Supplied entries
-- Opening Marker --
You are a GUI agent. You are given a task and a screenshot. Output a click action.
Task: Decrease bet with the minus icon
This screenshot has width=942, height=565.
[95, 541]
-- Closing Marker --
-- Opening Marker --
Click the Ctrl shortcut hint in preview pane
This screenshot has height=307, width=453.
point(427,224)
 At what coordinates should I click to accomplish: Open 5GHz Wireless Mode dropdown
-- Closing Marker --
-- Opening Marker --
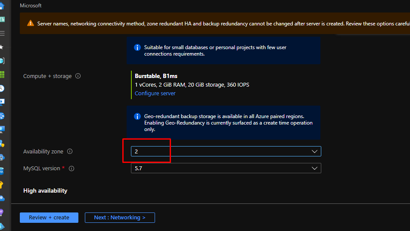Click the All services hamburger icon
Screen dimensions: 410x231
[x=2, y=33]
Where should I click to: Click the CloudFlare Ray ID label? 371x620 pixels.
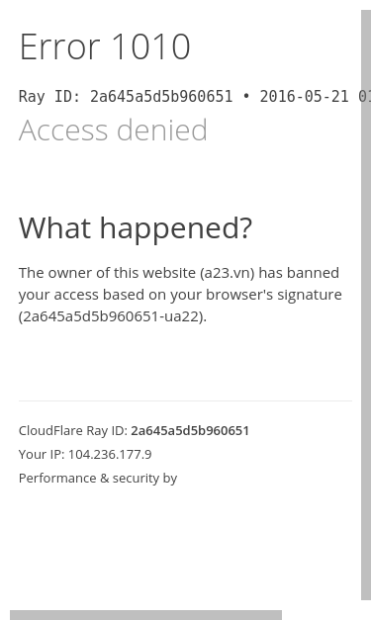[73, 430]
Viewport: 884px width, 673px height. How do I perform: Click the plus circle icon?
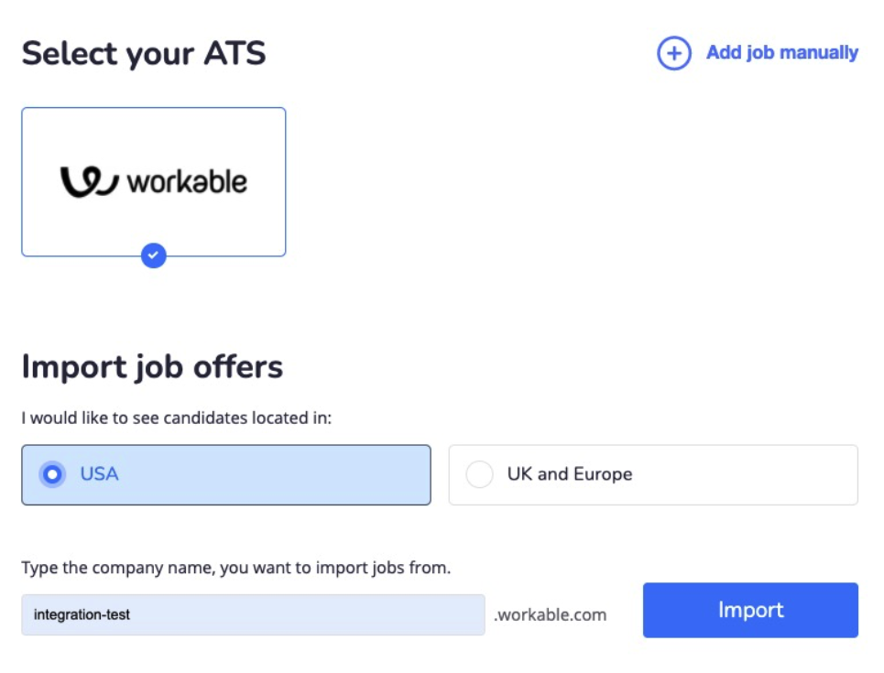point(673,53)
-- Closing Marker --
The problem
Output the lines above between the one holding "Click the Ctrl shortcut hint in preview pane" and the one holding "At what coordinates", inclusive, with nothing before or after them.

Task output
Click the Ctrl shortcut hint in preview pane
This screenshot has height=307, width=453.
point(427,224)
 At what coordinates should I click to accomplish: Open 5GHz Wireless Mode dropdown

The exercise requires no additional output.